• _EXTRACT_:
The resources necessary to accelerate a clean energy, transportation, food and housing transition often require government spending. Yet, governments in Europe and the United States are busy increasing their military budgets, creating an opportunity cost that slows if not retards this transition. The idea that funding can come from elsewhere begs the question of how we could be spending more and faster on the transition if we diverted resources from the military. We certainly should be spending more and faster. Given ecological tipping points, military spending and war mobilization represent the great diversion. The world is on the brink of at least five major ecological tipping points. At the same time, the UN reports that “the international community is falling far short of the Paris goals, with no credible pathway to 1.5°C in place.” Instead, militarists and their allies are on the offensive, helping to facilitate an arms race and conflicts throughout the globe. Turning first to Europe, we see significant increases in military expenditure (Figure 6). The same pattern holds for the United States (Figure 7). Violence against the planet is a byproduct, which debunks the idea of the world becoming more “peaceful.” Therefore, these military budgets represent ecocidal acceleration funds, given the opportunity costs of military spending identified by scholars like Seymour Melman and others, including discussions of the tradeoff between climate and combat budgets.

• _DATA PROVIDED_:
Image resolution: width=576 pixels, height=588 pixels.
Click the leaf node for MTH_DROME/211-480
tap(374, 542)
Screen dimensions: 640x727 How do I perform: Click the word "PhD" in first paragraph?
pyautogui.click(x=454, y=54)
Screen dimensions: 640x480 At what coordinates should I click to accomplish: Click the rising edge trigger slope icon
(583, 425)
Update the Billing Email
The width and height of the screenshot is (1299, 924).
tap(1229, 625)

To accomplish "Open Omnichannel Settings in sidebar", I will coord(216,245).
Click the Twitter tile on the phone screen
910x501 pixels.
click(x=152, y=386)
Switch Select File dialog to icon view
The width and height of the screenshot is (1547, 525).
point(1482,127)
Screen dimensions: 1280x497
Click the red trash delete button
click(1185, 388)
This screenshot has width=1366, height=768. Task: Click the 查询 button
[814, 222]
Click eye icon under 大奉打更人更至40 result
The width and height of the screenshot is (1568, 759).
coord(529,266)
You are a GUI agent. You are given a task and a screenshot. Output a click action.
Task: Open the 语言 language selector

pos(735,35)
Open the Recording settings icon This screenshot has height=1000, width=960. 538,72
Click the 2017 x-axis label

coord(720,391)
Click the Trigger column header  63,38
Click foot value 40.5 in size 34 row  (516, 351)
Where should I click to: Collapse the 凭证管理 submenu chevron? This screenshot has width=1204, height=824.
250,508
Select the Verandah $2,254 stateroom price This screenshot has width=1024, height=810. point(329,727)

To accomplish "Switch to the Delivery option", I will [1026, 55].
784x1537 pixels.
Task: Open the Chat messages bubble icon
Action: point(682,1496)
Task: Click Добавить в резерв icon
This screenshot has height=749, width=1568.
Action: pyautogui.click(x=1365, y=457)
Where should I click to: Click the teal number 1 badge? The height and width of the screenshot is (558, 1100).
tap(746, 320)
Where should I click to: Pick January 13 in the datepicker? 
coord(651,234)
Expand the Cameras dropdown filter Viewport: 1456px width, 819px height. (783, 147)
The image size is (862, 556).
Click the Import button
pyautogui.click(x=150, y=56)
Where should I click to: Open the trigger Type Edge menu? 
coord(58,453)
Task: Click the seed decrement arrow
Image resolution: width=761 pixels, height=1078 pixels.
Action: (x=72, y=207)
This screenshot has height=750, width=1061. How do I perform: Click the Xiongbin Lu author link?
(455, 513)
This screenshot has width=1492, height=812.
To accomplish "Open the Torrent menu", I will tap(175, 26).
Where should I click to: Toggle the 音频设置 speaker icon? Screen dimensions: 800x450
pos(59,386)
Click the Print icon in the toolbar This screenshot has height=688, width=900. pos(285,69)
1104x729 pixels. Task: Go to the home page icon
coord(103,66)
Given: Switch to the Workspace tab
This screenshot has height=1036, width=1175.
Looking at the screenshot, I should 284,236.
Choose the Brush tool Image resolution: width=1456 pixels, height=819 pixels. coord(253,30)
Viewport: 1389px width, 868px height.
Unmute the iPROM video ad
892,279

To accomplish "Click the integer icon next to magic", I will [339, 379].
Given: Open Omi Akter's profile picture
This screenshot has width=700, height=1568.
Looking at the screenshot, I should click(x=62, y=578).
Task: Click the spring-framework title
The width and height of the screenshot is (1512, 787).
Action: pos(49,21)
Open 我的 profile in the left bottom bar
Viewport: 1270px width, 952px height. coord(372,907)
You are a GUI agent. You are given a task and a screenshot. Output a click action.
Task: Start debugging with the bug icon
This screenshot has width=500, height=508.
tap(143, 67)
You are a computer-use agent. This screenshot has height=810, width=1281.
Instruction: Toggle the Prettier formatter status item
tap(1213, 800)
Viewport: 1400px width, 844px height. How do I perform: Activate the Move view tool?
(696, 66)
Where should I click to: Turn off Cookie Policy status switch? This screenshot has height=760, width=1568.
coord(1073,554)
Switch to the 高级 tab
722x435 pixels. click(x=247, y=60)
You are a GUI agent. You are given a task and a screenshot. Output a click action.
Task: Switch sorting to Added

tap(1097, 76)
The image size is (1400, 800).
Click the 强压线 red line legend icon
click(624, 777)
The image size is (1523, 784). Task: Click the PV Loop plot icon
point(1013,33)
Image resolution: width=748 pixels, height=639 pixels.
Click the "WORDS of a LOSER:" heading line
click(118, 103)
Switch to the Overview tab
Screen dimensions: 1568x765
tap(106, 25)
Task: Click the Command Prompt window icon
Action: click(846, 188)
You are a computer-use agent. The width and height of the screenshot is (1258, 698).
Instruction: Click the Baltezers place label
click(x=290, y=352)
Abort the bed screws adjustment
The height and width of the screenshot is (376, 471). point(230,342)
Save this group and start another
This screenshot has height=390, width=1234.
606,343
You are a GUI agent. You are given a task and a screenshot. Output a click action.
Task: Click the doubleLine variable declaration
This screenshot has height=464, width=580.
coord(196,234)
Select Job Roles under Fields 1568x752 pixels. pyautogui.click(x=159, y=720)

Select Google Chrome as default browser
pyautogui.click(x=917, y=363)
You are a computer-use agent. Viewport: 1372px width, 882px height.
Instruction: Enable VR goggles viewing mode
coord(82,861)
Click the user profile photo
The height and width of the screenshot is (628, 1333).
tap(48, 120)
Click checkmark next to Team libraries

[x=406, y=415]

• _EXERCISE GOAL_:
Answer these questions from the passage on military spending and the clean energy transition, one per line:
1. How many major ecological tipping points does it say the world is on the brink of?
2. Which figure shows the rise in military expenditure in the United States?
3. Which scholar is named for identifying the opportunity costs of military spending?

• _RESULT OF THIS TASK_:
1. At least five.
2. Figure 7.
3. Seymour Melman.